Hearing Held in Knife Rights' California Switchblade Ban Challenge

The very first hearing on one of our post-Bruen lawsuits challenging a knife ban on Second Amendment grounds was held yesterday before District Court Judge James E. Simmons, Jr., in San Diego. The lawsuit challenges California’s ban on switchblade (automatic) knives with a blade 2-inches and greater.

The court had clearly given significant thought to the voluminous filings in the case. The state continued to hammer their position that switchblades were not not arms under the plain text of the Second Amendment because they were "not commonly used for self-defense."
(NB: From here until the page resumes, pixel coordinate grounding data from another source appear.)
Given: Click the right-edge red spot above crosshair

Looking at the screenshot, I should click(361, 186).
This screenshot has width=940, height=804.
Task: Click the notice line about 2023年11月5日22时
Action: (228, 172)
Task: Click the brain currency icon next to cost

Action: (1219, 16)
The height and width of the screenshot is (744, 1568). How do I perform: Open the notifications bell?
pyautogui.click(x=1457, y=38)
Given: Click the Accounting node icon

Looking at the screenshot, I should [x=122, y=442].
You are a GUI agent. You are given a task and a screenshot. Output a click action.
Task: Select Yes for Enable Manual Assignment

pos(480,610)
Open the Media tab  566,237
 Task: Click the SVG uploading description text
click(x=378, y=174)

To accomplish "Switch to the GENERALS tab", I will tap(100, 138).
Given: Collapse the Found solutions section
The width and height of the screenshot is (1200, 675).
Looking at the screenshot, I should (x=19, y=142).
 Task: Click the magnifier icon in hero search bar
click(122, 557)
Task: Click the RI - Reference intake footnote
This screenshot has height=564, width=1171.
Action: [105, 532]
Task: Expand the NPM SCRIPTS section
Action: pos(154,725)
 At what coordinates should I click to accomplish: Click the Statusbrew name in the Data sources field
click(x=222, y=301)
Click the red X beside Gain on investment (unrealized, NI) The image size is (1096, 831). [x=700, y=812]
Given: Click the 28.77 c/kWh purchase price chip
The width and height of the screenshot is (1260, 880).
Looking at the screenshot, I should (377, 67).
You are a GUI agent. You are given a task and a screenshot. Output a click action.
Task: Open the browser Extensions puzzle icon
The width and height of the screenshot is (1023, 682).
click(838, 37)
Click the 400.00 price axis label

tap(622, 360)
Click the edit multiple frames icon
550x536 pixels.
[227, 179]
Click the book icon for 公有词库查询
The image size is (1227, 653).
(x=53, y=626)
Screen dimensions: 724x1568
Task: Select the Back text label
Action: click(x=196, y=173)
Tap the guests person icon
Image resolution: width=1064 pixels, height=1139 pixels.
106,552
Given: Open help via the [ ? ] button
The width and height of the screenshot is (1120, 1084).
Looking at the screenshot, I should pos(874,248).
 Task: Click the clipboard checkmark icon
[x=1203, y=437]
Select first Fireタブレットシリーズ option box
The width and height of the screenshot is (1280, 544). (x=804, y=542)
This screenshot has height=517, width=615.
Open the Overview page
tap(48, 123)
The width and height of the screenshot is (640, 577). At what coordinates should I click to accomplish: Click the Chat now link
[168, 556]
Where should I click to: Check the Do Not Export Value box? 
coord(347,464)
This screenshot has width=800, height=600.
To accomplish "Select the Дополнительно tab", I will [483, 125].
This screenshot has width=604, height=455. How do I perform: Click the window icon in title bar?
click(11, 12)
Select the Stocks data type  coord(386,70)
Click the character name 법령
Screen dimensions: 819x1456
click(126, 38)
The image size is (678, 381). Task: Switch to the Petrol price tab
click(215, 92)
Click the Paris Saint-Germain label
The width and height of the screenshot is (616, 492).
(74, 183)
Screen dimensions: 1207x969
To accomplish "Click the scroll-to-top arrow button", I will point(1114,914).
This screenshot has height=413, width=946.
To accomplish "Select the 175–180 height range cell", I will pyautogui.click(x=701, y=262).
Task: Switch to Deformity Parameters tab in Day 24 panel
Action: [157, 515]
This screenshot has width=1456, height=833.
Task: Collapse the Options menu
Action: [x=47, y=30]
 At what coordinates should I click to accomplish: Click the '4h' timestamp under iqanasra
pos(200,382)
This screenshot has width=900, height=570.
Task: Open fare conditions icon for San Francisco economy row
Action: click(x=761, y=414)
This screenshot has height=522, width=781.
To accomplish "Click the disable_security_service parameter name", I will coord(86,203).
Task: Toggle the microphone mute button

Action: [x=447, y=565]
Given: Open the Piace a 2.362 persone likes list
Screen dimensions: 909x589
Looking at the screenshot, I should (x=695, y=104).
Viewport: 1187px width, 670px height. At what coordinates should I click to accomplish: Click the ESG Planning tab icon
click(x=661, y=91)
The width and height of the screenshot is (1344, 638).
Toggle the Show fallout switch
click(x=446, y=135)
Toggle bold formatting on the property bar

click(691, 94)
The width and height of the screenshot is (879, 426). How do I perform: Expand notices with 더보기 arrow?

For our part, our attorney explained how the "used for self-defense" argument has no basis in the "plain text of the Second Amendment," despite a few courts inventing it out of whole cloth. It appeared that the court picked up on the inconsistency of the state's arguments when they tried to use a broad category of so-called "analogous" weapons restrictions to historically justify their ban in the second prong of the two-step process for determining constitutionality, while narrowly constricting their concern just to switchblades in the plain text analysis. Either the switchblade should be considered as just another knife that is clearly covered by the Second Amendment and to which bans on them are not historically justified, or it is some oddball weapon that is both not common and uniquely dangerous.

It was telling, perhaps, that the court asked the state if it was okay to ban possession of any particular pistol while allowing possession of all others. The state really had no rational answer to that question.

Knife Rights' attorney John Dillon said, "it is clear under the binding authority of the Supreme Court that knives, including switchblades, are arms under the Second Amendment's plain text. That being said, it was clear the court agreed with Plaintiffs that the historical record offered by the state was significantly lacking. We hope for a favorable decision which faithfully applies the standards set forth by the Supreme Court."

What the district courts decides will not change the course of the litigation since it is certain to be appealed. This is just the first step in a long process. However, it would be nice to go forward with a win. Stay tuned!

Please support Knife Rights’ lawsuit with a tax-deductible donation to the Knife Rights Foundation at: www.KnifeRights.org/donate (select Knife Rights Foundation)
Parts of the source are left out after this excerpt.